W tej aferze z frankowiczami najgorsze jest to, że ludzie po prostu nie są uczeni bycia dorosłym. Tu nie chodzi nawet o tę jednorazową pomoc, tylko o przekonanie, że państwo zapobiega podpisywaniu przez nich niekorzystnych umów. Po co mam czytać umowy, skoro jak podpiszę kredyt frankowy, to ktoś mi pomoże go spłacić. Jak podpiszę umowę na III filar z niekorzystnymi warunkami wyjścia też zaraz jacyś rzecznicy tym się zajmą i wyjdę z suchą stopą, podpiszę kredyt ratalny na garnki za 20 tys zł. też zaraz jakiś organ tym się zajmie. Powinno się uczyć ludzi, że jeżeli dwie strony zdrowe psychicznie i pełnoletnie podpisują umowę to nie ma oszustwa, niezależnie od tego, co w tej umowie się znajduje. Podpisałeś niekorzystną dla siebie umowę - Twoja sprawa i Ty za to ponieś odpowiedzialność. 

  • Uwielbiam 1
Odnośnik do komentarza
19 minut temu, tio napisał:

 

Tak więc kiedy i do jakiego poziomu wzrośnie inflacja z powodu polityki PiS?
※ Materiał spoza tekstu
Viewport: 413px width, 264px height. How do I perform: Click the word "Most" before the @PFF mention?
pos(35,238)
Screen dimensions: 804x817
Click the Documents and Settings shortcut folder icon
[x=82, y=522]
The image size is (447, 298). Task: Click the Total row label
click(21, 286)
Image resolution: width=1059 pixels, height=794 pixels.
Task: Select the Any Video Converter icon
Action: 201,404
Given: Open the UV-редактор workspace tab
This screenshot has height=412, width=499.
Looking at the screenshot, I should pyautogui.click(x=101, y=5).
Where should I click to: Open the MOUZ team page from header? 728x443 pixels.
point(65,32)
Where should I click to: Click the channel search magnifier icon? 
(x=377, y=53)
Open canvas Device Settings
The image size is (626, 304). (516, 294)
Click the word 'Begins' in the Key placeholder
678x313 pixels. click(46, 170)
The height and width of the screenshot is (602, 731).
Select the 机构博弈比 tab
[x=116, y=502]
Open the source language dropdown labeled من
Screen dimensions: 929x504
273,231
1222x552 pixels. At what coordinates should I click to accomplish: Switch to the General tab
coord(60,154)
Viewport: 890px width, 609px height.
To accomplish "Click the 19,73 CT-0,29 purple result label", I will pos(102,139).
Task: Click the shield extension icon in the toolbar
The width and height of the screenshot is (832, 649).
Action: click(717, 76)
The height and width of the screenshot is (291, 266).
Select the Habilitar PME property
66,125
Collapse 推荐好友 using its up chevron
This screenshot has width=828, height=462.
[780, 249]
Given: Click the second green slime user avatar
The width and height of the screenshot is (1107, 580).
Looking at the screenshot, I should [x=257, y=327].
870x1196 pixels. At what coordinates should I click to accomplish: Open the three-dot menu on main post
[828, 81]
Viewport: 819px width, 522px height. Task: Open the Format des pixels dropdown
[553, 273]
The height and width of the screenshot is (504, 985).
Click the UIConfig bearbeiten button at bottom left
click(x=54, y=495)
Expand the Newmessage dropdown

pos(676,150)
Zaczęła się ze dwa lata temu, gdy należało zacząć wprowadzać schodkowe podwyżki, zamiast czekać na ostatni moment z walnięciem olbrzymimi podwyżkami cen prądu.

Ekonomista BOŚ wskazuje, że to ma bardzo duże znaczenie na inflację (no trudno się nie zgodzić, ale niejeden troll stąd ten truizm zakwestionuje tylko dlatego, że spojrzy kto to napisał):

Cytat

– Bardzo wiele będzie zależało od tego, czy działanie ustawy będzie kontynuowane w kolejnych latach, czy ten wpływ wyższych cen energii notowanych na rynku hurtowym przełoży się na wzrost taryf dla odbiorców indywidualnych. Jeżeli to by nastąpiło, to można by się spodziewać, że koszty pieniądza wzrosną, natomiast ta cena pieniądza, oprocentowanie i stopy procentowe NBP z dużym prawdopodobieństwem nie wzrosną w 2019 roku ­– uważa główny ekonomista BOŚ. 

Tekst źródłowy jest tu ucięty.